▶ Request
List every person mentioned by name in the "Goldfish Jew" article below.

Am I a “Goldfish Jew”?

By BERNIE BELLAN (Posted May 11) I’ve been called a lot of names in my lifetime, but until today I had never seen myself referred to as a “Goldfish Jew.” I don’t make a habit of reading a website called thej.ca (which, by the way, played an instrumental role in having Jacob Brodovsky removed as co-executive director of BB Camp.) But, there it was: a lengthy diatribe denouncing me over my coming to the defence of Jacob Brodovsky.

It may surprise readers of this website who may have read my articles about the BB Camp controversy, but I rather like Ron East. (And Ron, if you’re reading this, you may be the most surprised of all to read that. I know how many challenges you’ve had in your life and I wish you nothing but the best.)

But you really confounded me with this line in the article in which you really went after me hard: “Bellan and his woke coterie epitomize the Goldfish Jew syndrome: virtuous but shallow, blissfully unaware of the churning antisemitic currents around them. Their moral posturing yields real-world consequences.”

▶ Data

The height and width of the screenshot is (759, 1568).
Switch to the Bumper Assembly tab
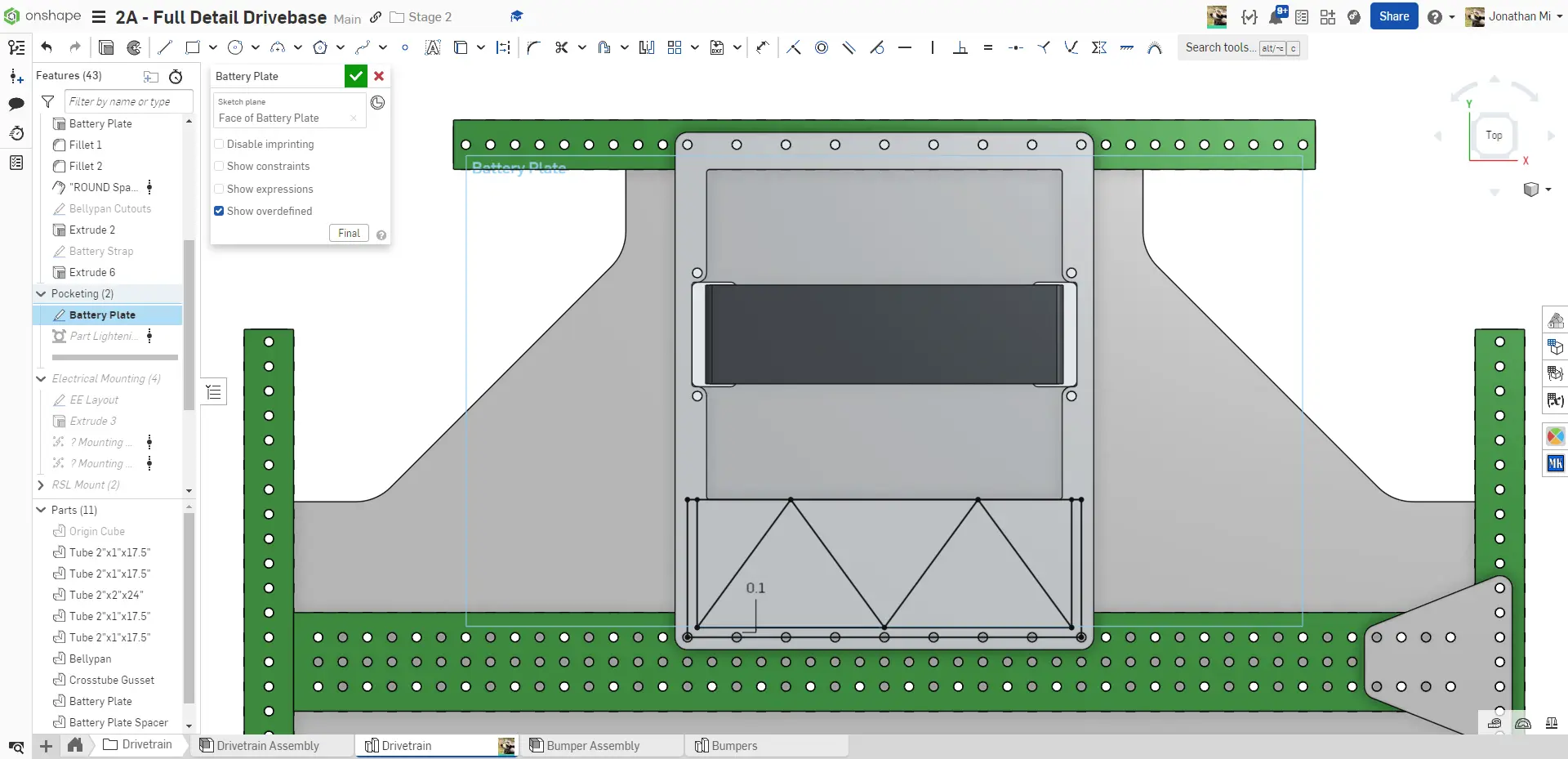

▶ Expected answer
Bernie Bellan, Jacob Brodovsky, Ron East